• **RECORDS PROVIDED**:

* * *

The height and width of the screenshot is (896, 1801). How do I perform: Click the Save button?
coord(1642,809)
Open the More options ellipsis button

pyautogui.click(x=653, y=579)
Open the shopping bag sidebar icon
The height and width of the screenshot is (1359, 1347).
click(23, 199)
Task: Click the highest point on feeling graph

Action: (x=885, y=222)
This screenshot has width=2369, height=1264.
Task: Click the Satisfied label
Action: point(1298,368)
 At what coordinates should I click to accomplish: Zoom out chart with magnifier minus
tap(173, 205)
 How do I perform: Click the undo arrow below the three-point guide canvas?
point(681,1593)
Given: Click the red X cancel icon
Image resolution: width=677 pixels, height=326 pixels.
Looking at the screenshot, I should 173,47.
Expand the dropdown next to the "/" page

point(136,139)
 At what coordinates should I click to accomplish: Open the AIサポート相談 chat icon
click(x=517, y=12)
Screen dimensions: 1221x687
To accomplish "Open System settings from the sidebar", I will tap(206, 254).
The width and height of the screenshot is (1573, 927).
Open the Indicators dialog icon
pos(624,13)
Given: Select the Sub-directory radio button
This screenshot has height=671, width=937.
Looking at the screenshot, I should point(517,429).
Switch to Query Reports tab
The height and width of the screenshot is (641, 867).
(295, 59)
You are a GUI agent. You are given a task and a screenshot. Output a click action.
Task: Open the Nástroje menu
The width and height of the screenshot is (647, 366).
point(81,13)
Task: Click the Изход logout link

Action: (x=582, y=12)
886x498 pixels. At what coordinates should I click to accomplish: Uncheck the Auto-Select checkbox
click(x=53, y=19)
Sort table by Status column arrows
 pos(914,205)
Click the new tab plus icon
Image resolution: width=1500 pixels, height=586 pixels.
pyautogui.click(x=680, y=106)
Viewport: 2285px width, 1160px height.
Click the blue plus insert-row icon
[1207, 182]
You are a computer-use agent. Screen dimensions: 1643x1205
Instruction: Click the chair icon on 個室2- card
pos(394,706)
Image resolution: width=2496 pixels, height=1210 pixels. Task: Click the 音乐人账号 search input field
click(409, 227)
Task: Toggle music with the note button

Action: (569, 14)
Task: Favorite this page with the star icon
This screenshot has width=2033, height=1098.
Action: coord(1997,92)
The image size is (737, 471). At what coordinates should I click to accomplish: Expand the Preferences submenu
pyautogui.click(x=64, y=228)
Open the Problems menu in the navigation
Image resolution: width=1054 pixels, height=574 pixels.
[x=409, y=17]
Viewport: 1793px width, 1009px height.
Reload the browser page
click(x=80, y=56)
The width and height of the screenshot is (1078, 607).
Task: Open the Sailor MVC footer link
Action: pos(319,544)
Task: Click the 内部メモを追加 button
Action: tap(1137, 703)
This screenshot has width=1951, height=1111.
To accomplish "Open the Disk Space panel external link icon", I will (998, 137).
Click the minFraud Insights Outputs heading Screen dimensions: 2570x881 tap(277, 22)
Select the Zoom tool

* * *

• **WHAT YOU SHOULD DO**:
Repeat back the data above, exact to the last character.

• **RESPONSE TO THIS EXERCISE**:
The height and width of the screenshot is (896, 1801). How do I perform: Click the Save button?
coord(1642,809)
Open the More options ellipsis button

pyautogui.click(x=653, y=579)
Open the shopping bag sidebar icon
The height and width of the screenshot is (1359, 1347).
click(23, 199)
Task: Click the highest point on feeling graph

Action: (x=885, y=222)
This screenshot has width=2369, height=1264.
Task: Click the Satisfied label
Action: point(1298,368)
 At what coordinates should I click to accomplish: Zoom out chart with magnifier minus
tap(173, 205)
 How do I perform: Click the undo arrow below the three-point guide canvas?
point(681,1593)
Given: Click the red X cancel icon
Image resolution: width=677 pixels, height=326 pixels.
Looking at the screenshot, I should 173,47.
Expand the dropdown next to the "/" page

point(136,139)
 At what coordinates should I click to accomplish: Open the AIサポート相談 chat icon
click(x=517, y=12)
Screen dimensions: 1221x687
To accomplish "Open System settings from the sidebar", I will tap(206, 254).
The width and height of the screenshot is (1573, 927).
Open the Indicators dialog icon
pos(624,13)
Given: Select the Sub-directory radio button
This screenshot has height=671, width=937.
Looking at the screenshot, I should point(517,429).
Switch to Query Reports tab
The height and width of the screenshot is (641, 867).
(295, 59)
You are a GUI agent. You are given a task and a screenshot. Output a click action.
Task: Open the Nástroje menu
The width and height of the screenshot is (647, 366).
point(81,13)
Task: Click the Изход logout link

Action: (x=582, y=12)
886x498 pixels. At what coordinates should I click to accomplish: Uncheck the Auto-Select checkbox
click(x=53, y=19)
Sort table by Status column arrows
 pos(914,205)
Click the new tab plus icon
Image resolution: width=1500 pixels, height=586 pixels.
pyautogui.click(x=680, y=106)
Viewport: 2285px width, 1160px height.
Click the blue plus insert-row icon
[1207, 182]
You are a computer-use agent. Screen dimensions: 1643x1205
Instruction: Click the chair icon on 個室2- card
pos(394,706)
Image resolution: width=2496 pixels, height=1210 pixels. Task: Click the 音乐人账号 search input field
click(409, 227)
Task: Toggle music with the note button

Action: (569, 14)
Task: Favorite this page with the star icon
This screenshot has width=2033, height=1098.
Action: coord(1997,92)
The image size is (737, 471). At what coordinates should I click to accomplish: Expand the Preferences submenu
pyautogui.click(x=64, y=228)
Open the Problems menu in the navigation
Image resolution: width=1054 pixels, height=574 pixels.
[x=409, y=17]
Viewport: 1793px width, 1009px height.
Reload the browser page
click(x=80, y=56)
The width and height of the screenshot is (1078, 607).
Task: Open the Sailor MVC footer link
Action: pos(319,544)
Task: Click the 内部メモを追加 button
Action: tap(1137, 703)
This screenshot has width=1951, height=1111.
To accomplish "Open the Disk Space panel external link icon", I will (998, 137).
Click the minFraud Insights Outputs heading Screen dimensions: 2570x881 tap(277, 22)
Select the Zoom tool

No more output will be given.